## Daftar Tugas
1. Berdasarkan kutipan teks tentang sikap Daud, jelaskan mengapa penulis menganggap kita perlu membaca setiap hari. Jawab dalam satu sampai tiga kalimat.
2. Teruskan kutipan teks tentang sikap Daud sebagai orang yang diurapi Tuhan, dimulai setelah kalimat terakhir yang ditampilkan.

## Kutipan Teks
+++++

Sabtu, 13 Agustus 2011

Orang yang diurapi Tuhan-Sebuah sikap dari Daud

Aku sudah beberapa kali membacanya, tapi jujur, aku belum benar-benar memahami ceritanya, setiap kali kubaca lagi, pemahamanku kian bertambah, pengertian-pengertian itu kian baru bagiku. Tapi itu tidak terlalu penting, bukankah memang seharusnya demikian? Kita tidak akan pernah mencapai level pengetahuan Tuhan, ibarat langit dan bumi, bahkan sebenarnya lebih dari itu, sebab Tuhan Itu tidak terbatas. Sementara kita, Paulus mengatakan: “pengetahuan kita tidak lengkap”~1 Korintus 13:9. Jadi tidak salah jika kita perlu membaca setiap hari.

+++++

## Data yang Diberikan
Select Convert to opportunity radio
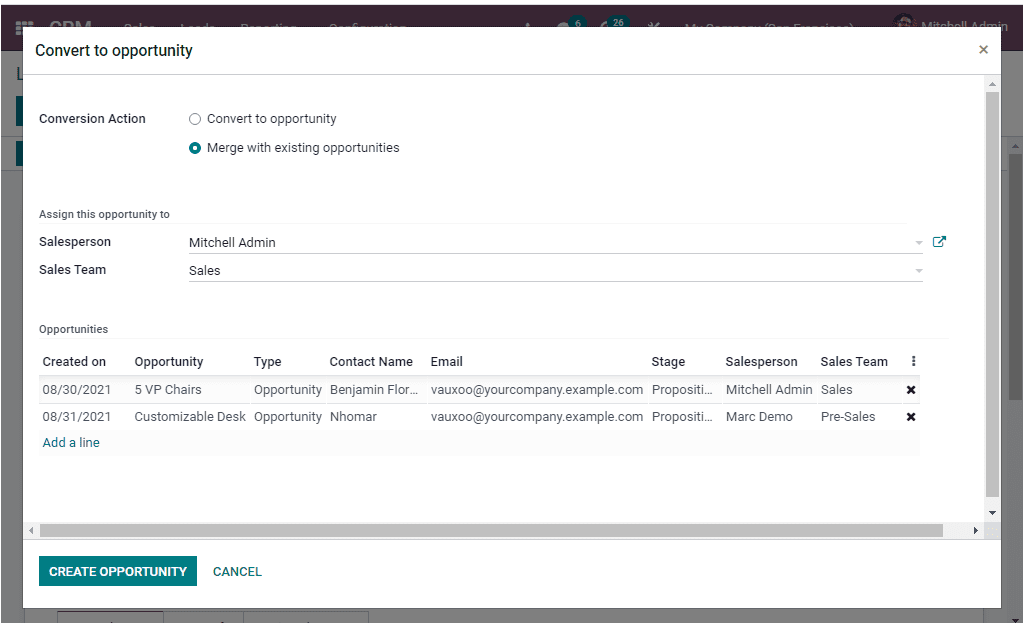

+++++

## Kumpulan Jawaban
1. Pengetahuan manusia tidak akan pernah mencapai tingkat pengetahuan Tuhan. Perbedaannya ibarat langit dan bumi, bahkan lebih, sebab Tuhan tidak terbatas. Seperti kata Paulus dalam 1 Korintus 13:9, pengetahuan kita tidak lengkap, sehingga pemahaman terus bertambah setiap kali tulisan itu dibaca lagi.

2.
Namun baiklah, itu tidak menjadi alasan untuk menghentikan niatku, sebab aku sudah bertekad untuk mendiskusikannya. Nat’snya ada di 2 Samuel 1: 14-16, namun aku tidak akan merinci kata-kata nat’s itu di sini, karena barangkali anda akan terdorong meraih Alkitab anda dan membacanya. Sebenarnya anda perlu membaca dari ayat 1 bahkan dari pasal-pasal sebelumnya, supaya ceritanya lengkap.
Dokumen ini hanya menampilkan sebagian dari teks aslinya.